Now I really don’t care if they run, I just want them to be careful when they do.  We have had many vet trips for sutures and x-rays and nearly every one of our dogs and neighbor dogs have made that same Vet trip.  Sometimes they will run into each other, nip at each other and even run into anything or everything.  “Over the river and through the woods to grandmothers house” is a wonderful verse to a lovely song, but with Border Collies, the through the woods part scares the bejeebers out of me.  I've seen them run through overgrowth and around trees missing them by only a smidgen of space with me, gritting my teeth the whole time, wanting to turn my head and look elsewhere.  Just a few weeks ago, I was brushing Abbie and discovered that she had a cut on her right side.  

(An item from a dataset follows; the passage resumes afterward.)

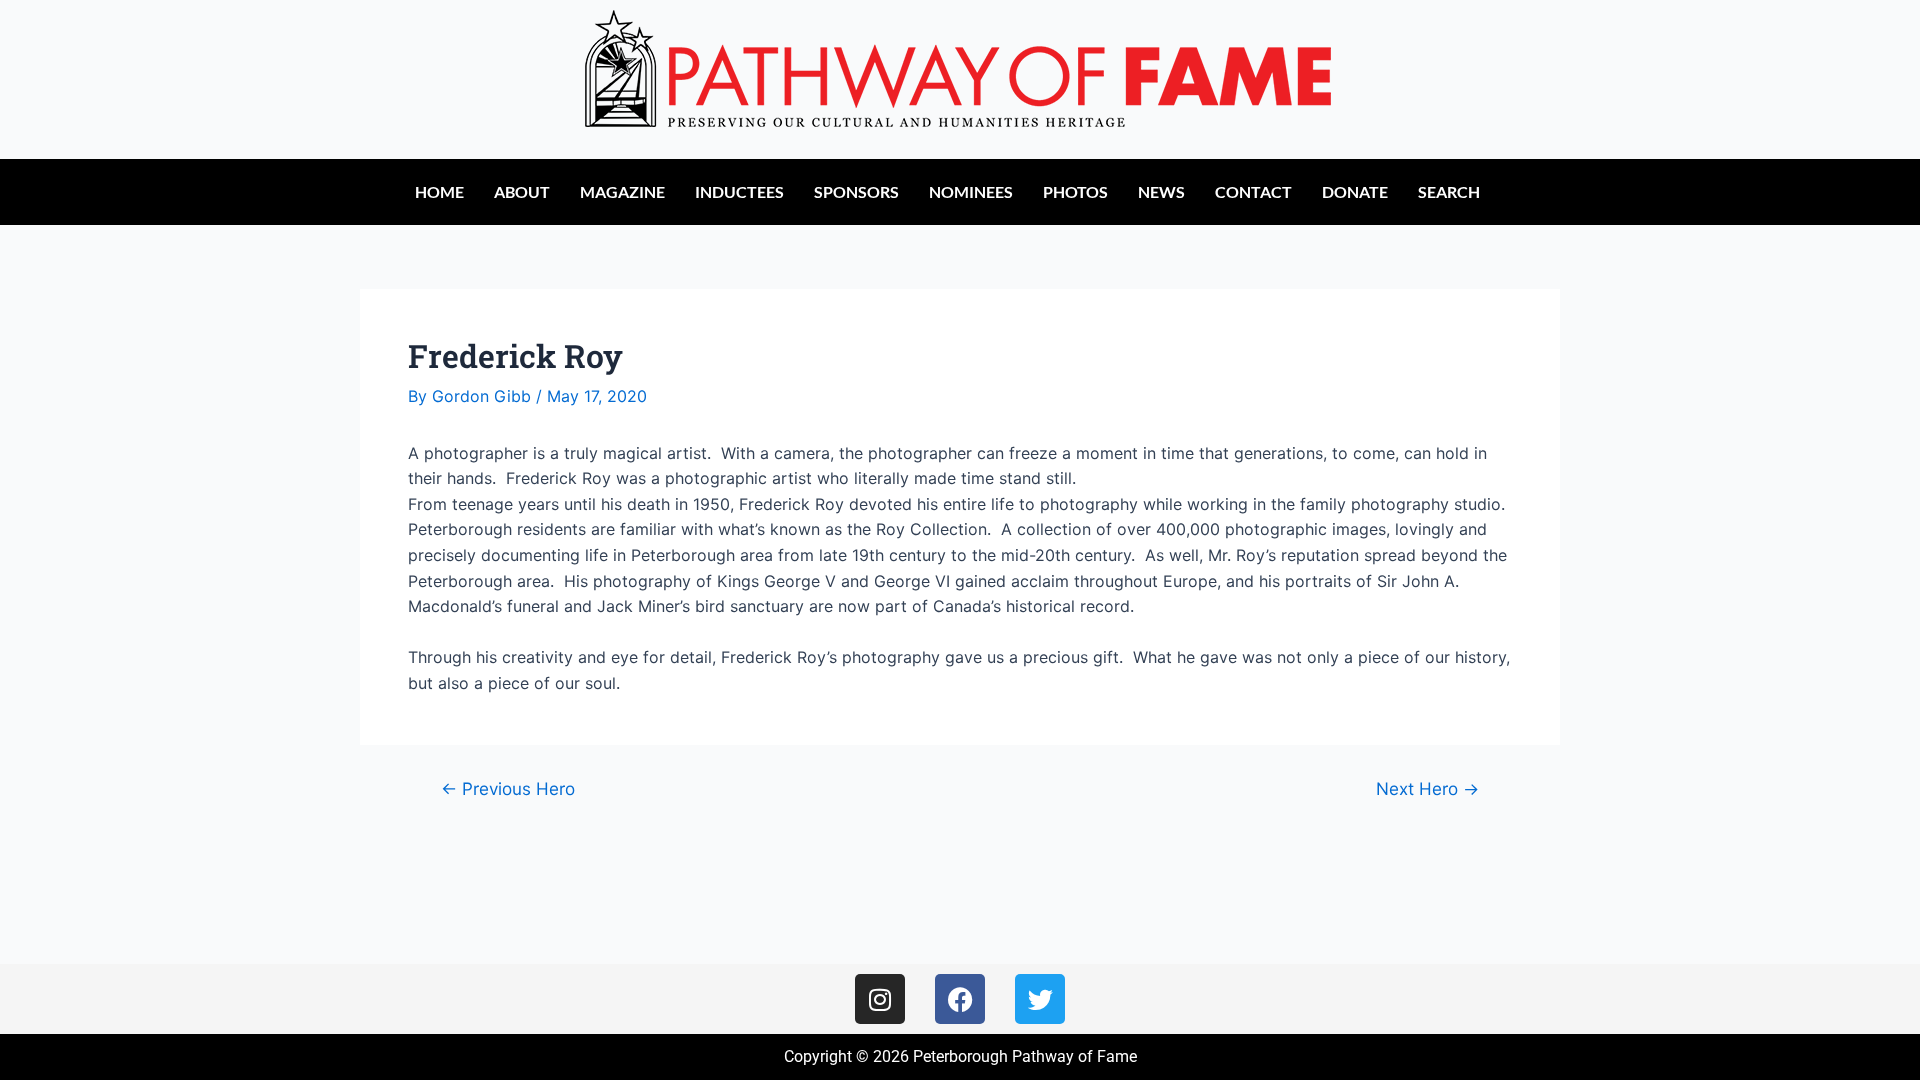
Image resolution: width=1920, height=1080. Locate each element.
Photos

After a good exam, I felt that it is something that we can manage and watch at home.  I had some antibiotics from another dog injury which would help with infection so we were well on our way to the “home health care” plan.  I sprinkled on some antibiotic powder along with an antibiotic pill and now we were on our way to recovery or so I thought...  In just about 2 minutes, Abbie had licked the powder off and continued to lick her boo boo with great pleasure.  As it comes to pass in most dog’s life, especially Border Collies, they face the dreaded doom…”THE CONE OF SHAME” or as some call it, "The No Fly food cover".
Being an experienced BC owner, I went to the top shelf in the kennel and got the last cone we had.  This was Abbie’s first time in the cone but after a rough start, she had mastered the “run and bang” theory very well, hitting everything in sight, and not stopping.  
Cone # 1...Help me...I can't lick my butt... 
Of all the past “cone of shame” wearers, she was the most active.  Abbie would assume it was flexible and would run as normal.  While I tried to limit her activity, you know it’s impossible with a BC, so off we were on a joy ride of sorts.  After nearly knocking the back door off its hinges, tires off of the car and whizzing past me knocking me to the ground, the “Cone of Shame” had seen better days in just one day. 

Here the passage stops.